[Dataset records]

================================

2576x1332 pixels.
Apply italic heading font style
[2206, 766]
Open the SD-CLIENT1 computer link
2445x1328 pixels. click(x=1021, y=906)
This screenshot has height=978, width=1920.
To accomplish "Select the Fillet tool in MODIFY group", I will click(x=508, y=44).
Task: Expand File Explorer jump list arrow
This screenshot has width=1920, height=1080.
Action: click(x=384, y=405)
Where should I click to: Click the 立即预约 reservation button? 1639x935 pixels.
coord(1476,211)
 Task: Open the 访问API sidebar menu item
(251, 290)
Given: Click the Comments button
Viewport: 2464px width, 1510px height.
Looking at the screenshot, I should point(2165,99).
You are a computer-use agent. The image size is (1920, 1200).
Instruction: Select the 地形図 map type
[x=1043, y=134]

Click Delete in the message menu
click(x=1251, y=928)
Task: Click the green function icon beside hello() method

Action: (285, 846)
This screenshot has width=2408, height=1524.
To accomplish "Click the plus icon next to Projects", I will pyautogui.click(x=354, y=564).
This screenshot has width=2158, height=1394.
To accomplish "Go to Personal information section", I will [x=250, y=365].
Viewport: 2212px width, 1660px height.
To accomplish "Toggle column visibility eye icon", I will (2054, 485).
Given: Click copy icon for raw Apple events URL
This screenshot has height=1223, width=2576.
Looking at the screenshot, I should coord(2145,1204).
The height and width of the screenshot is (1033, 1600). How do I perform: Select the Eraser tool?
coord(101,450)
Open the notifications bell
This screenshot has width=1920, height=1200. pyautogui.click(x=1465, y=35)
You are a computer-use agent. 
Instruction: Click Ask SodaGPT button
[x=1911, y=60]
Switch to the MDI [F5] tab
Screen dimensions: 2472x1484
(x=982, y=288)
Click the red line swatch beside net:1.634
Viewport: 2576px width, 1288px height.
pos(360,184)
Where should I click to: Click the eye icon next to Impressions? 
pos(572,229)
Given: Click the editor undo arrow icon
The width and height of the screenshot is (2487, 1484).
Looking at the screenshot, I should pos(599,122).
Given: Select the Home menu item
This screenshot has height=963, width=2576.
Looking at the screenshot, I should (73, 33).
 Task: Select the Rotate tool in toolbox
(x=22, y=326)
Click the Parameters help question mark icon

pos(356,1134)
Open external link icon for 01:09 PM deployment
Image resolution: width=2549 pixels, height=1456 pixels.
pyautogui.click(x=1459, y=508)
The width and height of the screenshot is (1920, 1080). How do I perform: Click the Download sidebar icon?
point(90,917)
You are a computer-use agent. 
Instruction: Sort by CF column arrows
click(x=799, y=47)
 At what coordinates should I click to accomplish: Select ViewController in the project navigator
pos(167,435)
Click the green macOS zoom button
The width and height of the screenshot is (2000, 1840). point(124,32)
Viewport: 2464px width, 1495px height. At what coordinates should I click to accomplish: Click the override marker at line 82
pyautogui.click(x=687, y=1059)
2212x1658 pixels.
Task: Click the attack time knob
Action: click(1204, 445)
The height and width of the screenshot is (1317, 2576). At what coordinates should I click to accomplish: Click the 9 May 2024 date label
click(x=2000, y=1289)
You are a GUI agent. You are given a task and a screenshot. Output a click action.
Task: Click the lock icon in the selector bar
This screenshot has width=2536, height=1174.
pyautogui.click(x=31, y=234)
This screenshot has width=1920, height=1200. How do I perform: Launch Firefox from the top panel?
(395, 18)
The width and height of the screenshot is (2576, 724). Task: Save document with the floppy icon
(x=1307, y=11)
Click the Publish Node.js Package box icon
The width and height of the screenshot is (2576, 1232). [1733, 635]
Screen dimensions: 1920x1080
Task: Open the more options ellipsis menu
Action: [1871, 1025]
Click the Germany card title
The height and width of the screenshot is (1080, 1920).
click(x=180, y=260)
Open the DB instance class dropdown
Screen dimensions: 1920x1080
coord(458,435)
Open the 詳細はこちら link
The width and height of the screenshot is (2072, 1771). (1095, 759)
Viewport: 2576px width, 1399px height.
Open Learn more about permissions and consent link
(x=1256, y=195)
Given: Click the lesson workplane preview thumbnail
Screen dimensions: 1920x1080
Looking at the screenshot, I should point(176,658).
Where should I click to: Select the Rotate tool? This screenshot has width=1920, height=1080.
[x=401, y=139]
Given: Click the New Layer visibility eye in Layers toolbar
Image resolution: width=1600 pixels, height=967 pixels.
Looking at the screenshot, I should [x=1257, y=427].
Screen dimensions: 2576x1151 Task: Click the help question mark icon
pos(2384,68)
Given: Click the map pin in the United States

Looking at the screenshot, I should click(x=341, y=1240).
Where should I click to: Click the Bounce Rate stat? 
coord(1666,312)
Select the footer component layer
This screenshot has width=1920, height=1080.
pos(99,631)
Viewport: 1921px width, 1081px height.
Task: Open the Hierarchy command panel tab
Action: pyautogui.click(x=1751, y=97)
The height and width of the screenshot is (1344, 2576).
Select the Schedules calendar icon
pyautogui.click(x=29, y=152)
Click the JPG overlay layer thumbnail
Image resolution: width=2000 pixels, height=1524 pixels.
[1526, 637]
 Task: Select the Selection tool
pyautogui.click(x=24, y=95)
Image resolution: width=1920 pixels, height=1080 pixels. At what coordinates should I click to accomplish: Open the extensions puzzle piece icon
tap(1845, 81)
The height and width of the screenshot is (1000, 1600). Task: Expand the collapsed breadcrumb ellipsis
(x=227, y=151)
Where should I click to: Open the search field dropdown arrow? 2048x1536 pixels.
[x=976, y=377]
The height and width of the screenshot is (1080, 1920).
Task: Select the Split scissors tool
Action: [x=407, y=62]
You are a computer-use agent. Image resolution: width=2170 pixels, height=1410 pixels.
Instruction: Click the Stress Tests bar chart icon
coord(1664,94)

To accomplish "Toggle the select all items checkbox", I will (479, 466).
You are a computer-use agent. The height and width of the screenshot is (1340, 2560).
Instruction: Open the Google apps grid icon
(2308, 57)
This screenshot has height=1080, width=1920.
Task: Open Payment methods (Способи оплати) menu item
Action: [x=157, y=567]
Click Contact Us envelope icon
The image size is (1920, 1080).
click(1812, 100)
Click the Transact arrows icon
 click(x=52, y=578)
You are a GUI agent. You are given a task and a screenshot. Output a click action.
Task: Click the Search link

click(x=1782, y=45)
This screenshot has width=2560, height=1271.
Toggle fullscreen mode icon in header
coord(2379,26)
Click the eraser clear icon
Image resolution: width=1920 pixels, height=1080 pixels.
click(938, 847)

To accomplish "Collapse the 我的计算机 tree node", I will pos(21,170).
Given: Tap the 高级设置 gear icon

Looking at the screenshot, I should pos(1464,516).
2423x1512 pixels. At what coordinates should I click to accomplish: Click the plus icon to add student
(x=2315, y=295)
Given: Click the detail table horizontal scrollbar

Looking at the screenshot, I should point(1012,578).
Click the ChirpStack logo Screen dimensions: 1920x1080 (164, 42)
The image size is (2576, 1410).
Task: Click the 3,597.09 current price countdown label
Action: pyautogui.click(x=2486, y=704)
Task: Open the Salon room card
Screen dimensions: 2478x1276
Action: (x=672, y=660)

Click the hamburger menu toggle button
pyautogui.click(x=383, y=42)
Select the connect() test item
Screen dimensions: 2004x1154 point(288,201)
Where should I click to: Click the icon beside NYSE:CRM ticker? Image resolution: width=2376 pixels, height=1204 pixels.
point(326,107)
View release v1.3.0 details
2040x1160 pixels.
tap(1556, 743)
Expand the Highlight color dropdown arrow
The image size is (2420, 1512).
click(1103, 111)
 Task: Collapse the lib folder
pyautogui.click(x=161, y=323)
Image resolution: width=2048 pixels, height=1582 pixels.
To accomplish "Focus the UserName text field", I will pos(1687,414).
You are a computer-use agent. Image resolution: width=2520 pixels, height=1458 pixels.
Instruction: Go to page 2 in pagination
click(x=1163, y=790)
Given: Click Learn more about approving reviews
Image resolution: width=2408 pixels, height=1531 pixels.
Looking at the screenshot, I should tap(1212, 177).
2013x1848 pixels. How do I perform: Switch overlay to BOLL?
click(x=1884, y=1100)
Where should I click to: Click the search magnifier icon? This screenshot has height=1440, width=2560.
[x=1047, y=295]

================================

### EXERCISE BRIEF
Nothing but the lines from the beginning of the records through the line with "Task: Expand File Explorer jump list arrow" should appear, each printed exactly.

### ANSWER TO THE PROBLEM
2576x1332 pixels.
Apply italic heading font style
[2206, 766]
Open the SD-CLIENT1 computer link
2445x1328 pixels. click(x=1021, y=906)
This screenshot has height=978, width=1920.
To accomplish "Select the Fillet tool in MODIFY group", I will click(x=508, y=44).
Task: Expand File Explorer jump list arrow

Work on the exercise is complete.